Available data -
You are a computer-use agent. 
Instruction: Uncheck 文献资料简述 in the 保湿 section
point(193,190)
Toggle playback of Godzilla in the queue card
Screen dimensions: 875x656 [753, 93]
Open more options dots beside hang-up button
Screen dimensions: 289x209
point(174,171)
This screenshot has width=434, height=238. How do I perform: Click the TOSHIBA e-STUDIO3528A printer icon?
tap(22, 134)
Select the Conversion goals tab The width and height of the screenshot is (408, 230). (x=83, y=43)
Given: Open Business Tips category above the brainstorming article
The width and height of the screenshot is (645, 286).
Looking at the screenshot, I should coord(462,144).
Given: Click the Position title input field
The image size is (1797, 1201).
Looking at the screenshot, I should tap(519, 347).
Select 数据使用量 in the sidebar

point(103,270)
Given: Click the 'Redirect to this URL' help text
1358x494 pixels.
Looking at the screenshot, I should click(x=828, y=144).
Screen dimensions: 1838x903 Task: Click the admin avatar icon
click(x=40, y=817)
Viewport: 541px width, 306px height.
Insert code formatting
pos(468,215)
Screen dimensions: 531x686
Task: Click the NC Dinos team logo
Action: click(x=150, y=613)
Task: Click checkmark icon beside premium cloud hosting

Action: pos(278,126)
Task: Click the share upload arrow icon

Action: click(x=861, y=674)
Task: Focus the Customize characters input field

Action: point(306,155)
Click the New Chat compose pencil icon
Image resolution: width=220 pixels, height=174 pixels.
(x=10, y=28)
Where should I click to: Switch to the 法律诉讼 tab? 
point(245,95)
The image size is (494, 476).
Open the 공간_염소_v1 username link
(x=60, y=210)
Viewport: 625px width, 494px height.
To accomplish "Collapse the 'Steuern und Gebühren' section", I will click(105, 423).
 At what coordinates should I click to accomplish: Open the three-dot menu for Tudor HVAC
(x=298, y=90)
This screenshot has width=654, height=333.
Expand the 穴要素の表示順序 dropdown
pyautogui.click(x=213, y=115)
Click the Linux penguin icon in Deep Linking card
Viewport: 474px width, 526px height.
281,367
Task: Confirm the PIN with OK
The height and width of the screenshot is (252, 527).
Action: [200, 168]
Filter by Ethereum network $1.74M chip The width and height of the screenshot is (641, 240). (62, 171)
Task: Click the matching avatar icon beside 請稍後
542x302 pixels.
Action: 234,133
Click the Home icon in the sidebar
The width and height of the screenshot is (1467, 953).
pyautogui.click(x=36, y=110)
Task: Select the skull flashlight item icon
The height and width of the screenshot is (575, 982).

Short problem - Reproduce the lines from the line with "Given: Open Business" to the line with "Action: click(x=150, y=613)", changing "Position title" to "Job title" and leaving everything else untouched.

Exercise output -
Given: Open Business Tips category above the brainstorming article
The width and height of the screenshot is (645, 286).
Looking at the screenshot, I should coord(462,144).
Given: Click the Job title input field
The image size is (1797, 1201).
Looking at the screenshot, I should tap(519, 347).
Select 数据使用量 in the sidebar

point(103,270)
Given: Click the 'Redirect to this URL' help text
1358x494 pixels.
Looking at the screenshot, I should click(x=828, y=144).
Screen dimensions: 1838x903 Task: Click the admin avatar icon
click(x=40, y=817)
Viewport: 541px width, 306px height.
Insert code formatting
pos(468,215)
Screen dimensions: 531x686
Task: Click the NC Dinos team logo
Action: click(x=150, y=613)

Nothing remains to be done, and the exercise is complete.